TASK TO COMPLETE: Would you retype the line that contains "Task: Maximize the tutorial window" and all lines following it to the end of the entries below, exactly and without pictures?

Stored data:
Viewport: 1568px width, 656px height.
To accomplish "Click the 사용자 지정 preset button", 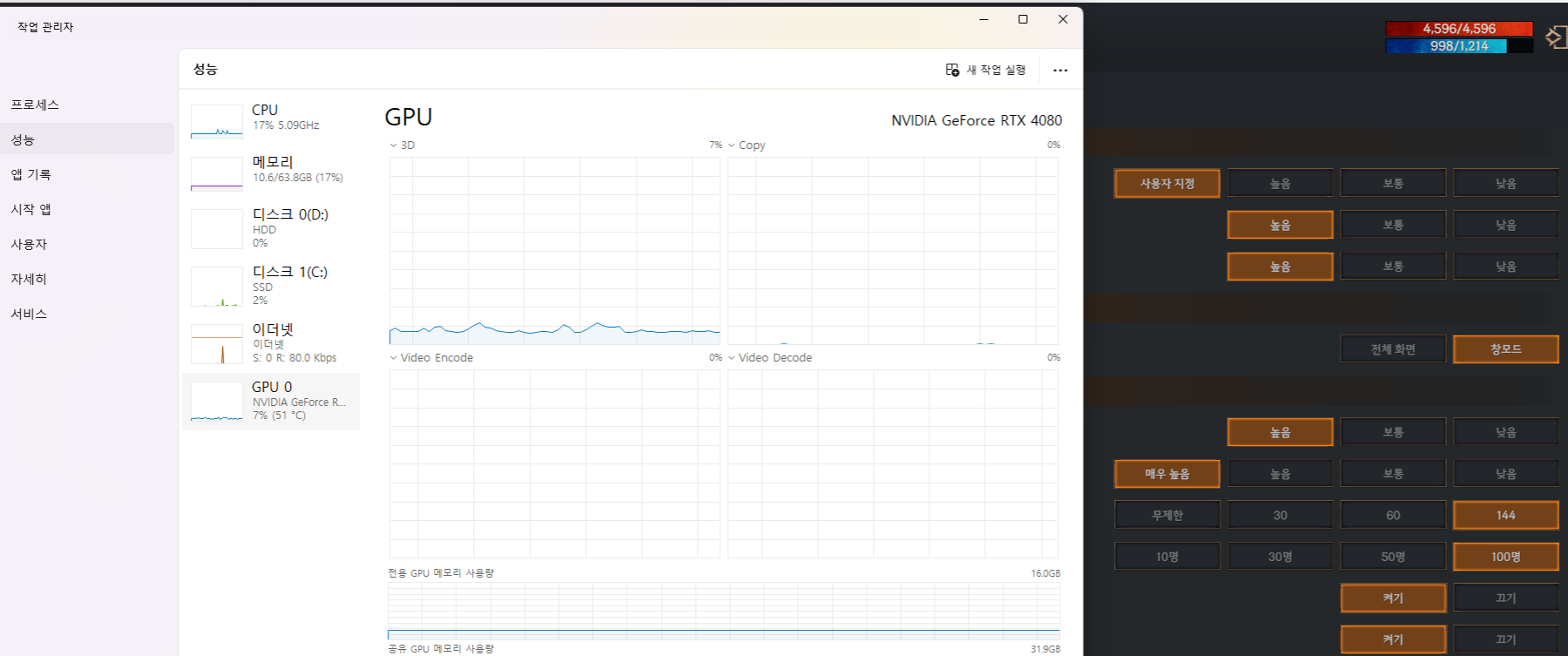I will point(1166,184).
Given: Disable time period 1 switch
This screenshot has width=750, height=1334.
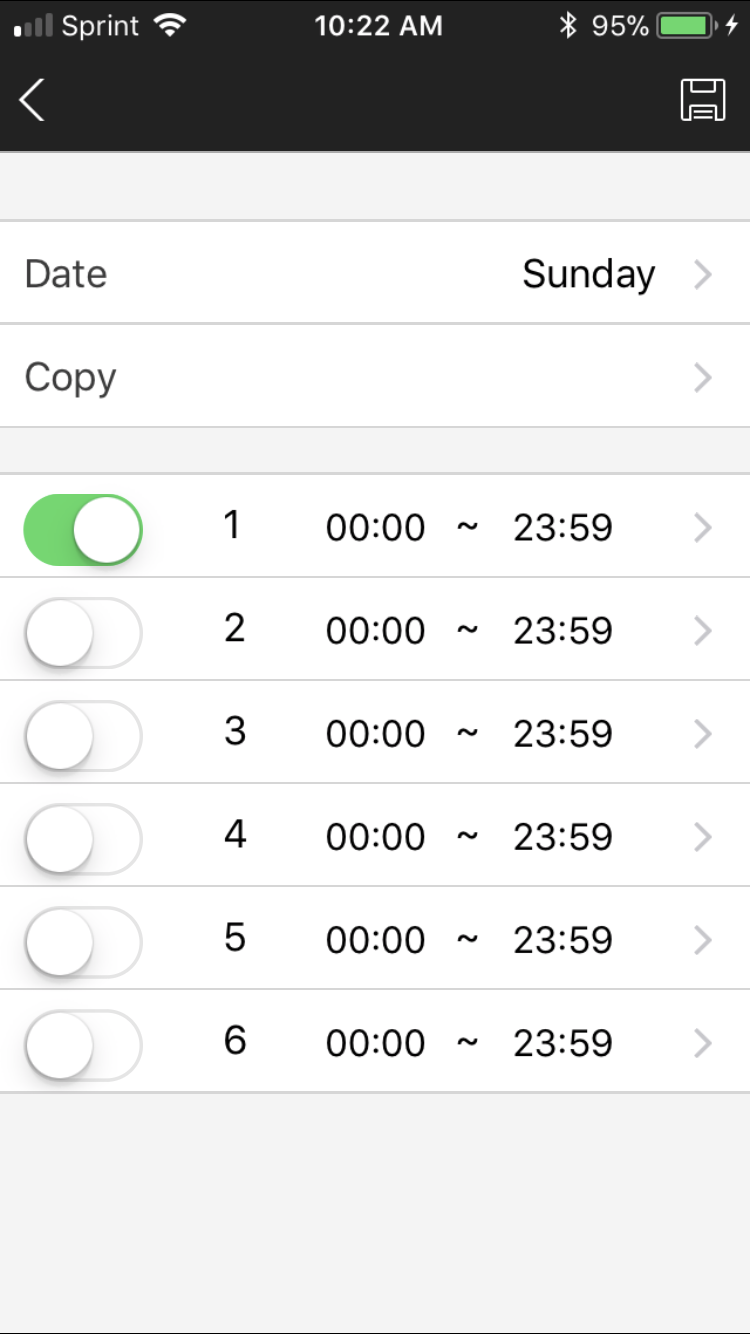Looking at the screenshot, I should (x=83, y=529).
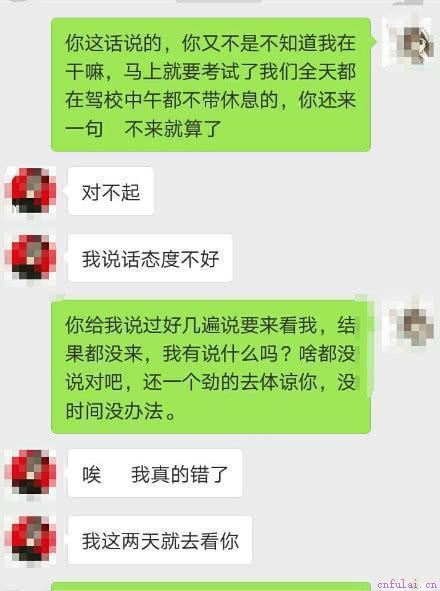Tap the partially visible green bubble at bottom

211,587
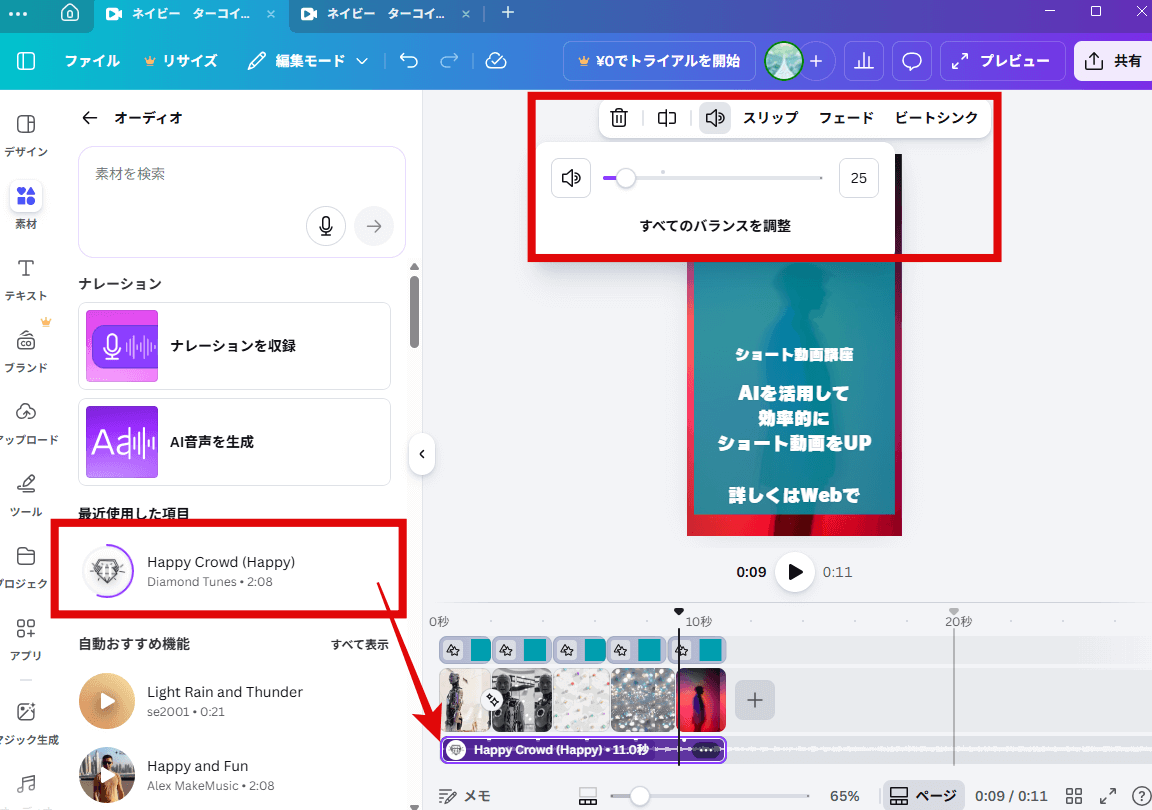Screen dimensions: 1152x810
Task: Toggle the volume panel speaker icon in toolbar
Action: point(714,118)
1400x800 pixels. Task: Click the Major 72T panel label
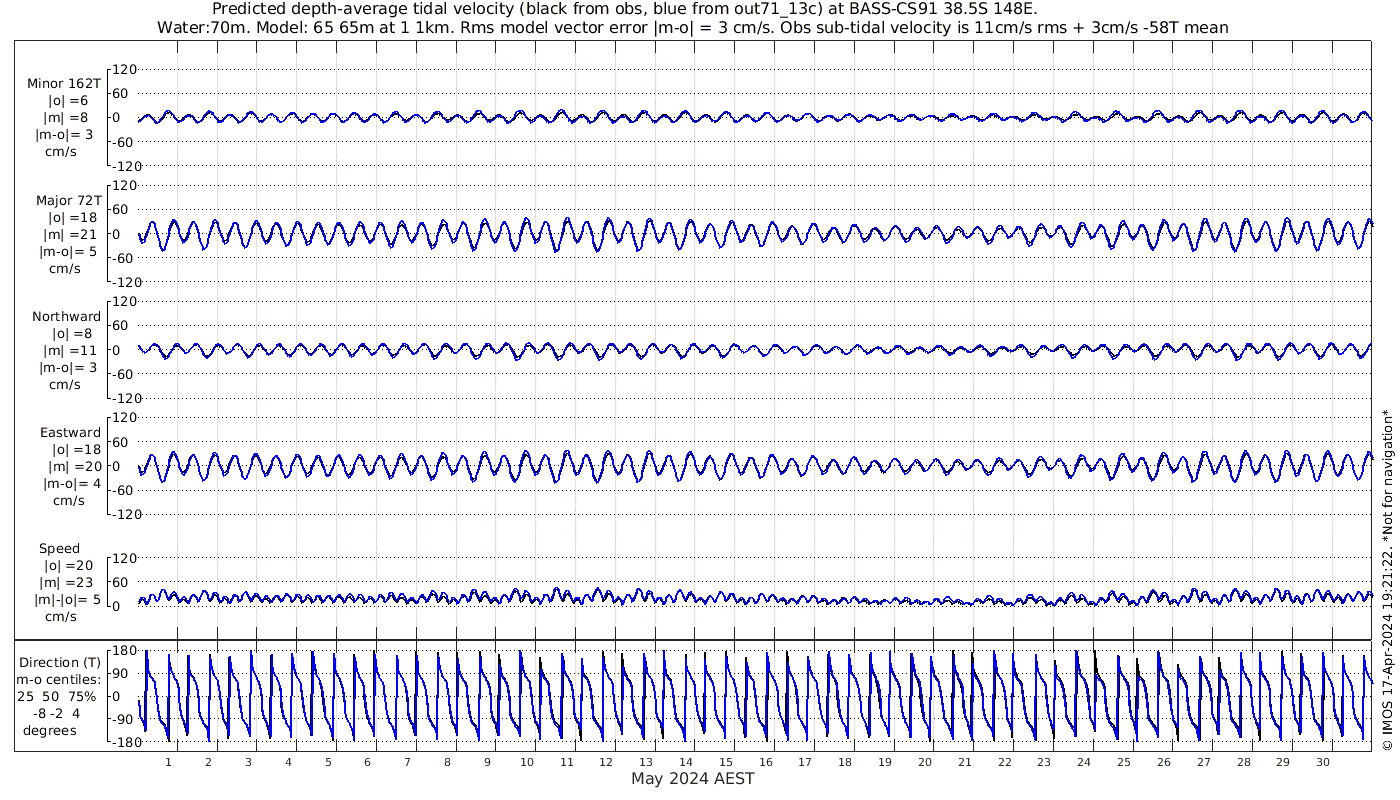tap(67, 201)
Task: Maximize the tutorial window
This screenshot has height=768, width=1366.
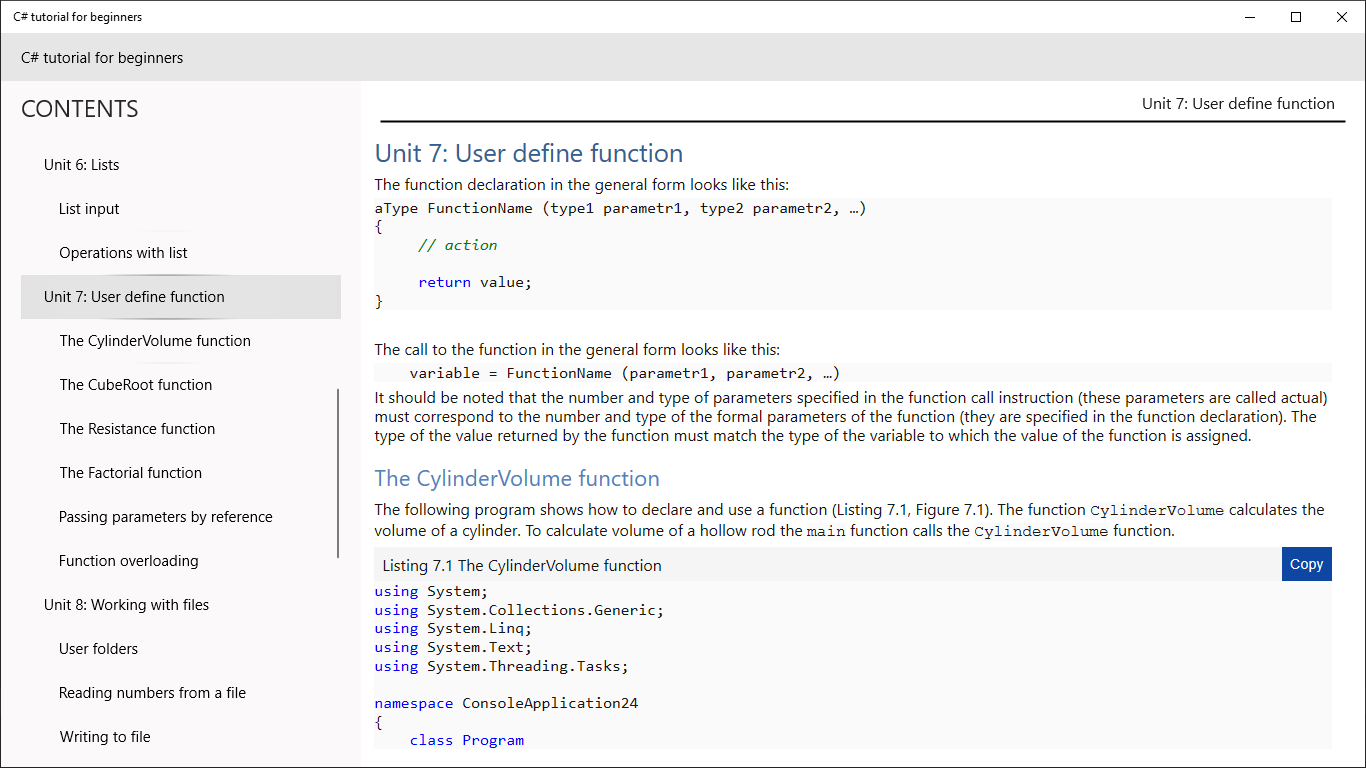Action: click(x=1296, y=17)
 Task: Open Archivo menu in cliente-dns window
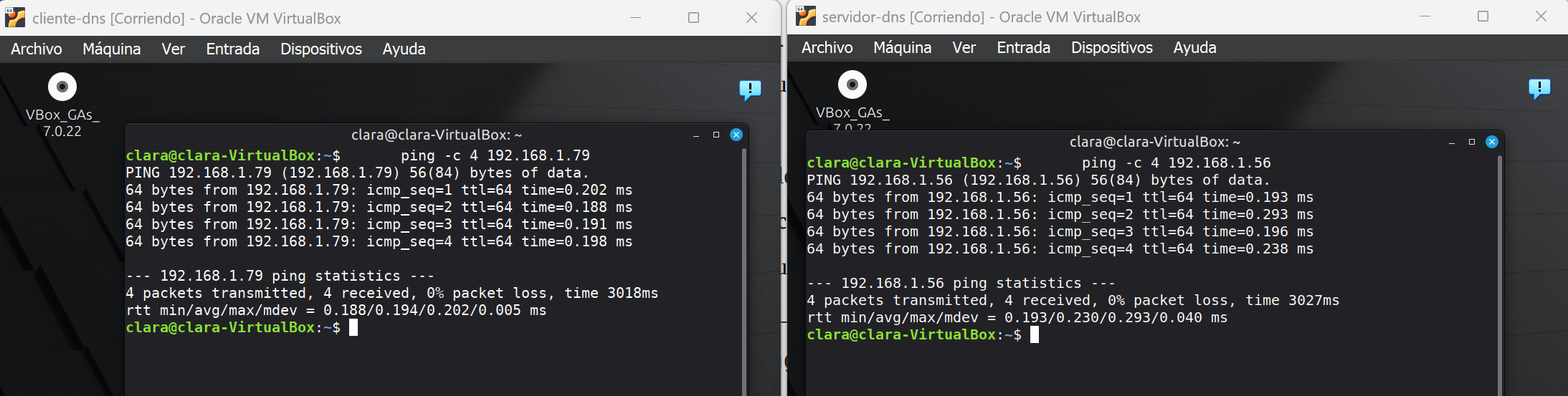[37, 49]
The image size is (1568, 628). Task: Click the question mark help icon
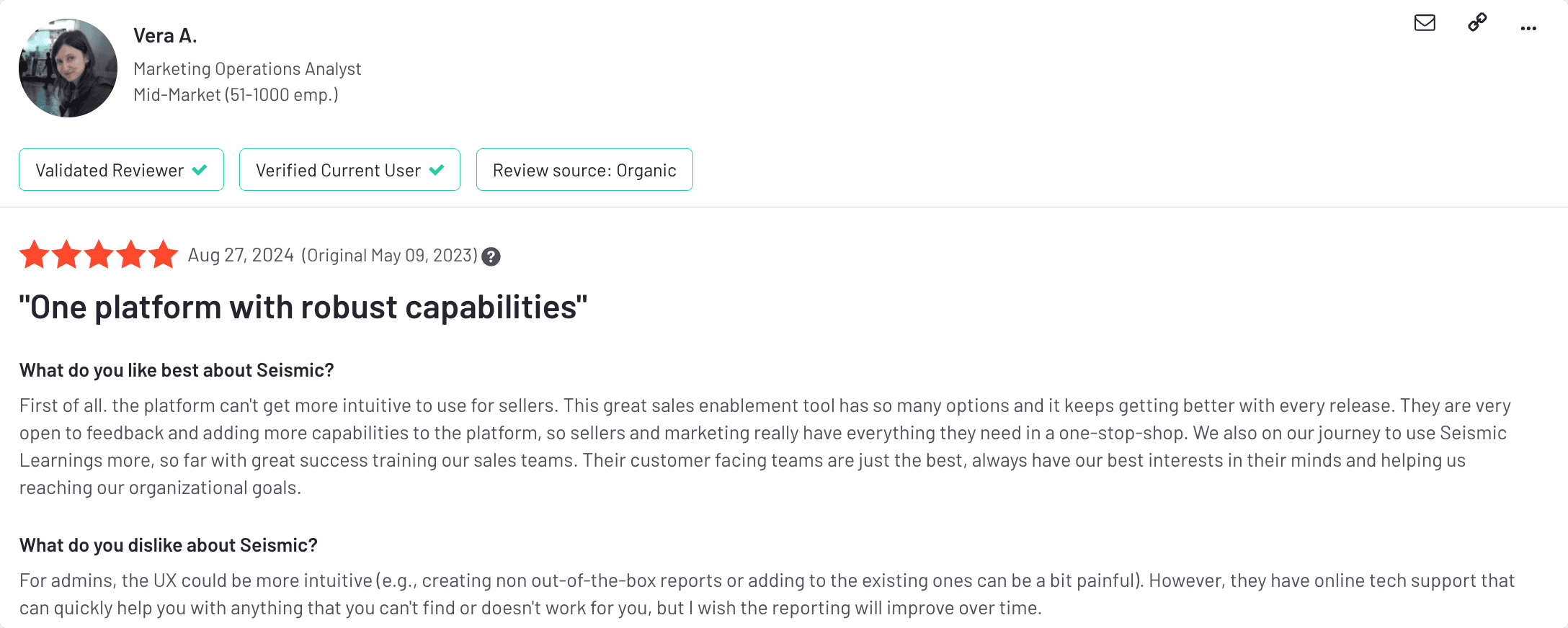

WRITTEN REPLY:
Task: Maximize the tutorial window
This screenshot has height=768, width=1366.
Action: click(x=1296, y=17)
 Task: Open Archivo menu in cliente-dns window
[37, 49]
The image size is (1568, 628). Task: Click the question mark help icon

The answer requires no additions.